* **Selected text**
Hello Beautiful People,
Our next author needs very little introduction. We gush about her books. We talk about her books. We own all of her novels, and will buy the new ones when they hit the shelves. Her characters stay with you, her stories infect your spirit; they lift you up, and give you hope. If we could jump into one of her novels, we would, headfirst.
The Summer Author Interview Series at the Write Teacher, is proud to present our newest interview with the ever so awesome, Sarah Jio.
TWT: Where did the inspiration from The Violets of March and The Bungalow come from?
SJ: Violets was inspired by my love of the 1940s (I grew up watching more black and white movies than modern movies!) and my absolute adoration of Bainbridge Island, which is just a few miles away from where I grew up in Washington State. As for The Bungalow, it was primarily inspired by a trip I took to Tahiti in 2001 with my husband on our honeymoon.
TWT: Flowers seem to play a central role in your novels, is there a specific reasoning behind that?
SJ: Yes! I love flowers and have always found meaning in them. I like to think about how certain flowers and plants might be symbolic and meaningful in the lives of my characters. And ultimately, I find that it’s something many of us can relate to. They also make for really pretty book covers!
SJ: What can readers expect from Blackberry Winter and The Last Camellia?
SJ: Blackberry Winter, like my past novels, mixes history, romance and mystery, and yet it’s different in many ways. It’s a book that grew from my experience of being a mother (I have three boys under the age of 6) and my tearful question to myself: What would I do if I lost a child? As for The Last Camellia (out May 28, 2013), I’ll share one hint: Fans of Downton Abbey should love this book!
TWT: If your novels were to be turned into film, how much input in the screenplay would you want?

* **Provided material**
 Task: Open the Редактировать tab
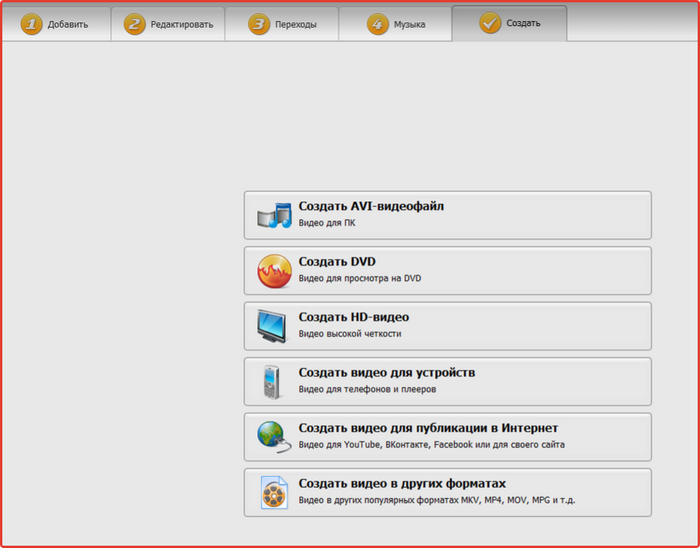coord(168,24)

* **Instructions to follow**
Transcribe the passage of the author interview above, starting with "The Summer Author" and going on through "on our honeymoon.".

* **Solution**
The Summer Author Interview Series at the Write Teacher, is proud to present our newest interview with the ever so awesome, Sarah Jio.
TWT: Where did the inspiration from The Violets of March and The Bungalow come from?
SJ: Violets was inspired by my love of the 1940s (I grew up watching more black and white movies than modern movies!) and my absolute adoration of Bainbridge Island, which is just a few miles away from where I grew up in Washington State. As for The Bungalow, it was primarily inspired by a trip I took to Tahiti in 2001 with my husband on our honeymoon.